​Becoming a Foster Parent: Getting Started

If you’re like me, the idea of fostering a child is simultaneously compelling and terrifying. In my case, I was identified as kinship care (a relative, able to care for a child in foster care). So, we did what every resource parent does: we participated in more than 30 hours of training, multiple interviews, and a home study. After a period of time, the children were in our home.  

Many people begin the foster parent journey by asking their friends about it, or they do a quick google search for an agency like Northern Virginia Family Service. All of these are fantastic starting points, all leading to someone like me: a resource parent recruiter.  

A resource parent recruiter gathers information and interviews the family and is available to answer any questions the family might have. What do you expect me to do? Will I ever get a break? What about family vacations, can the foster children come with me? What happens when things get out of hand? You want me to take HOW many hours of training first? 

These are completely normal questions, and I want to answer some of them for you right now!  
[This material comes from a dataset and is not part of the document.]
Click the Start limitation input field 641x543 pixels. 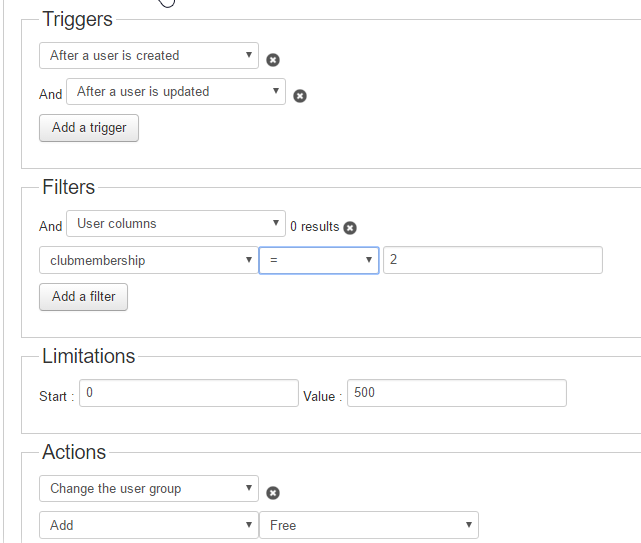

First, you will need to complete an inquiry form. This is not the same as an application, but it gives NVFS or another agency your basic contact information and will likely include a brief statement about why you want to be a foster parent. Once that is complete, we will contact you to schedule an initial interview. This is a chance for your family to meet the agency (and vice versa). We are determining whether we are a good fit for each other. Do our methods and beliefs align with yours? Do yours align with ours? If they do, great! We will schedule a second interview. If they don’t, that’s fine too. It is very important when you are becoming a foster parent to consider how well you work with the agency you have selected. We call this part of the Mutual Assessment Process. The process is ongoing from the first phone call through certification. If we mutually agree to move forward from the interview, you will be invited to complete an application to be a foster parent.  

The application is straightforward. You will add more information about your home. Where did you go to school? How were you raised? What experiences have you had with children before? This application, along with previous interactions, will be presented to the foster care team for consideration as it forms a training cohort. If it still seems like your family and the agency are a good fit, you will be invited to pre-service training.